Akaz nodded. “Wilders made the Spiral Mounds.”
“But Cook’s got feathers, not fur,” said Aleck.
“In wolf form he has fur,” said Akaz.
Aleck looked over the wrecked boat. The pelts and skeletons adorned it like the garlands on the other shrines they’d passed.
“So how does this keep Herax away?” asked Aleck.
“It’s a reminder of the truce, and the cost of breaking it,” said Akaz. “And a reminder of the magic of the Ride. The Spiral Ride was built as a sacred path to the Shrine; you’re supposed to walk it from one end to the other without stopping. Crossing the mounds is taboo. Taboo and bad luck. Even if you’re flying.”
Aleck looked up at the Cook flying back and forth across the road, pointed: “What the hell are you talking about?”
Akaz laughed. “I don’t mean birds. Birds are free. I mean a flying Herax ship.”
“This?” asked Aleck, indicating the longboat skeleton-shrine. “This flies?”
“Not anymore,” said Akaz. “Anyway, you can only cross the spiral under special circumstances.”
“Like what?” asked Aleck.
“Like if it’s your goddamn destiny to do so, I guess,” grumbled Akaz.
Whatever that means, thought Aleck. “Aren’t we in a hurry to warn the Nymph? I thought you said the spiral was already broken. Why don’t we just cut across?”
“What, and break it even worse?” snapped Akaz. “I’m trying to salvage it here!”
“Okay, okay!” said Aleck. “Okay, so what if you don’t break the taboo? What if they just follow the road here?” He gestured down the curve of cobblestones.
“Herax can’t do that either,” said Akaz. “Not in a ship. ‘Cause the Nymph decreed that any being could freely travel the length of the Ride… that’s integral to the nature of the Shrine. So, that includes the spirits trapped in the sails of the Herax ships, who make the ships fly. Spirits go free, ships fall. It happened a bunch of times, actually, back in the day. Apraxos kept trying different enchantments, but none of them were strong enough.” Akaz stared at the wrecked boat, lost in thought. He put his snout to the cobblestones and sniffed, looked down the Ride, sniffed again. He shook his head. “Fucking damaged, all right,” he muttered.
“What happened when the ships fell?” asked Aleck, eager to change the subject. It was his destiny to break the Ride, the Cook had said. What the hell did that mean?
Akaz sighed. Little licks of flame darted out of his nostrils. “Any Herax who survived the fall would have been free to walk the length of the Spiral,” he said. “Though none ever would; they have no desire for the Nymph. So, anyone who survived the wreck, but didn’t act like a good pilgrim, would be seen as legitimate prey by the Wilders. If they didn’t attack the boat outright.”

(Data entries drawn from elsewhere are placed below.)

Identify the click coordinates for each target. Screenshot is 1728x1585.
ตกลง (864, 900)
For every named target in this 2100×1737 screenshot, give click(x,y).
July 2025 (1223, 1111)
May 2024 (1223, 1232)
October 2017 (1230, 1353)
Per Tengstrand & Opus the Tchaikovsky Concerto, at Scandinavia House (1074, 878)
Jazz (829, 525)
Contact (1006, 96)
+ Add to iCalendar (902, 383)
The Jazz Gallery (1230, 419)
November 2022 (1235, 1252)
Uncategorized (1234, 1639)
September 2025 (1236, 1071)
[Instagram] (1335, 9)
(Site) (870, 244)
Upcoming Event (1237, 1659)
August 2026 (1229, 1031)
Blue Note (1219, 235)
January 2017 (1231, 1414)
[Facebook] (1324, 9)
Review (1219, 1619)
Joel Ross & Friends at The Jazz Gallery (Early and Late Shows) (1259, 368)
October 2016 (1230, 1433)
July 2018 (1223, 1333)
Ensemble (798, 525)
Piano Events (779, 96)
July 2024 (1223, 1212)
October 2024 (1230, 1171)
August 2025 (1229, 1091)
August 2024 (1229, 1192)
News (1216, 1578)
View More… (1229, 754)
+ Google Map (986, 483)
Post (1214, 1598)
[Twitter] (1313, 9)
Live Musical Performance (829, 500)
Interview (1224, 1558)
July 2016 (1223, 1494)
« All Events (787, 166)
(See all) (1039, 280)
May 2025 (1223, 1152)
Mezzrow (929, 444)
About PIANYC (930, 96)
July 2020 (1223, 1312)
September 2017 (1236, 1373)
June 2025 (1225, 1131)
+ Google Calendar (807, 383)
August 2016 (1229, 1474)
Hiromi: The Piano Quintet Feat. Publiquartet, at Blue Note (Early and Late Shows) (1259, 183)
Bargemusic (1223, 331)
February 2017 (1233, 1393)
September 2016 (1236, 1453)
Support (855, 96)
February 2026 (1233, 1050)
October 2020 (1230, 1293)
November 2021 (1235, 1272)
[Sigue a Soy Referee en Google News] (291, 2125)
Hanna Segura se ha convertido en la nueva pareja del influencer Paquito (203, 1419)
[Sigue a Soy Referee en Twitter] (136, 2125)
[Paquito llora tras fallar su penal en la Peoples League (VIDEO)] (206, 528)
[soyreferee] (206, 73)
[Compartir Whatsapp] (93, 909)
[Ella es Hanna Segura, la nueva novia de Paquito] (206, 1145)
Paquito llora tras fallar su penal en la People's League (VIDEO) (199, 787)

“How do Wilders attack a flying boat?”
Akaz cocked his head at the shrine covered with skeletons. “Herax are organized, but Wilders are unpredictable. And fast.”
“There’s a lot of Wilder pelts up there, though,” said Aleck. He glanced at the Cook, still praying.
“Those are pelts from all the Wilders who have died fighting Herax. Ever. Whereas those bones are just a handful of token Herax dead. All that’s left of the hundreds they killed before Goromath gave them sovereignty of Bitchwood.”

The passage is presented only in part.